Я знал, почему она здесь. Отчет об ее «выздоровлении» и выписке лежал у меня в сейфе. Отец отпустил ее не из милосердия. Ее забрали родственники, какая-то тетка из министерства, после того как очередная, самая агрессивная терапия дала парадоксальный результат. Не интеграцию. Глубокую амнезию.
В графе «Итог» его убористый почерк вывел: «Субъект 347. После курса электрошоковой терапии в сочетании с экспериментальным миорелаксантом «Вертер» отмечено полное подавление эпизодов диссоциации. Побочный эффект: стойкая антероградная и частичная ретроградная амнезия, затрагивающая травматичное ядро и период пребывания в клинике. Пациент демонстрирует устойчивую, хотя и поверхностную, адаптацию. Личность «Элизабет» стабилизирована за счет полного вытеснения «Бринкманн» и сопутствующих защитных структур. Случай можно считать закрытым. Феномен утрачен.»
«Феномен утрачен». Он написал это с сожалением коллекционера, потерявшего уникальный экспонат.
И вот она сидела передо мной — живое доказательство его «успеха». Утраченный феномен, пьющий латте и обсуждающий, судя по жестам, новую выставку в галерее. В ней не осталось и следа той чудовищной, совершенной хрупкости. Не было настороженности «Бринкманн», не было пустоты «Элизабет» после приступов. Была обычная девушка. Здоровая. Цельная.
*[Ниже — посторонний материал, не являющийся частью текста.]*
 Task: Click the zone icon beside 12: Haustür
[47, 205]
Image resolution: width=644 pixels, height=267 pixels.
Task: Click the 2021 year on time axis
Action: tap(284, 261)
И от этого зрелища меня охватила ярость. Глухая, бессильная, извращенная ярость. Они не вылечили ее. Они стерли. Уничтожили самое ценное — тот бездонный, темный колодец, из которого били ключом ее иные «я». Они засыпали его цементом банальности и назвали это милосердием. Они украли у мира — у меня! — это уникальное, трагическое произведение искусства и заменили его посредственной копией.
Она взглянула в сторону, и ее глаза, серые и спокойные, скользнули по моей фигуре. Ничего. Ни искры узнавания. Ни тени беспокойства. Полная пустота. Ее память о клинике, о моем отце, о мне, о той Буре, что переворачивала миры, — была аккуратно, хирургически удалена.
Ее подруга что-то сказала, и она снова рассмеялась, повернувшись к ней. Солнце играло в ее волосах. Она была просто счастлива. Или то, что принималось за счастье.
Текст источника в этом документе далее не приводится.